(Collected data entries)
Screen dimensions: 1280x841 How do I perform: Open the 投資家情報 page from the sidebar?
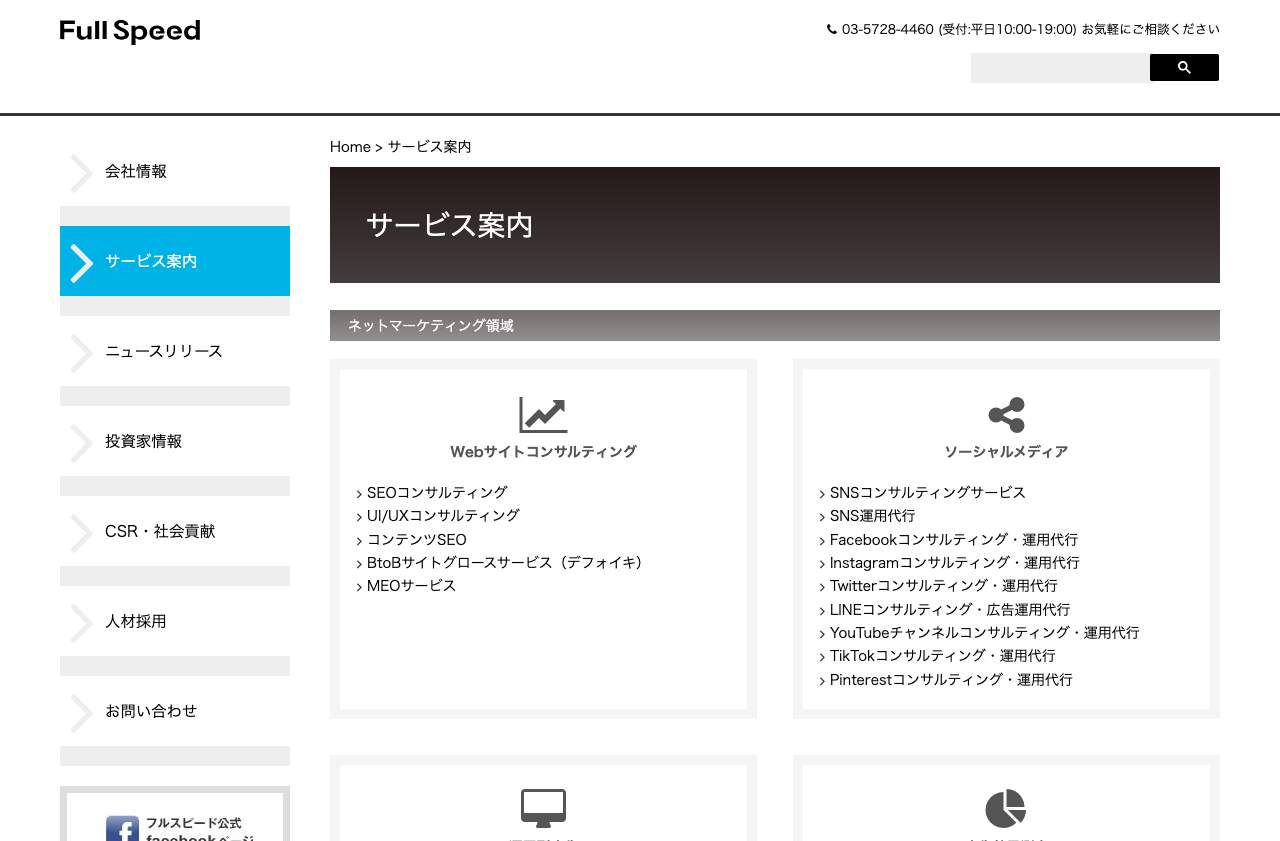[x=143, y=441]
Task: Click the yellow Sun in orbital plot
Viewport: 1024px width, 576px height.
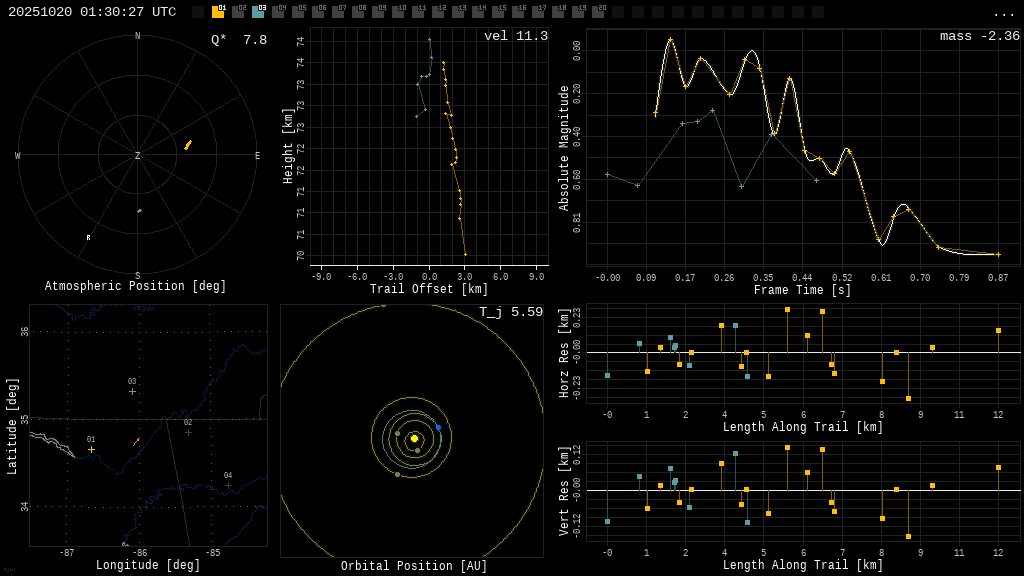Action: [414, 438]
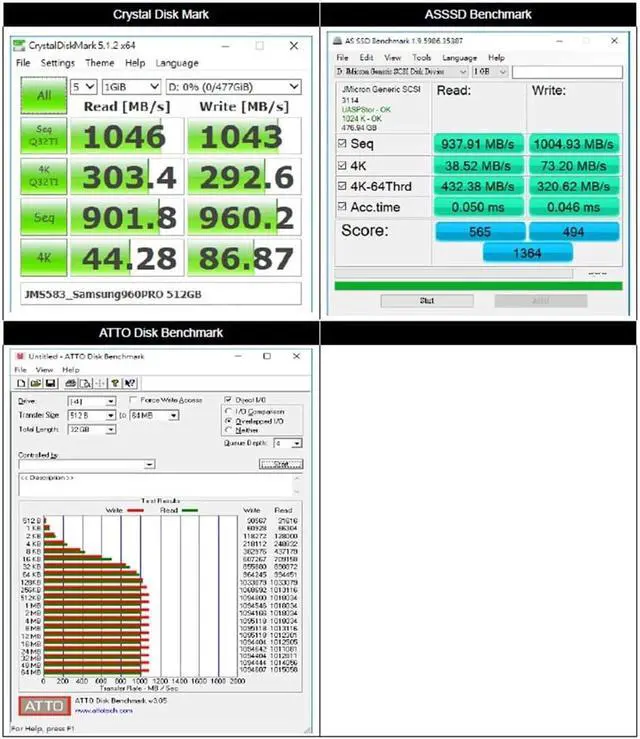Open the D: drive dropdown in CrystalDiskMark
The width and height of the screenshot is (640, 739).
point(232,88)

* [Problem details]: Filter the entries above, keeping every line that includes the word "height". The match is case-sensitive.

* [Result of the exercise]:
Viewport: 1024px width, 576px height.
The width and height of the screenshot is (640, 739).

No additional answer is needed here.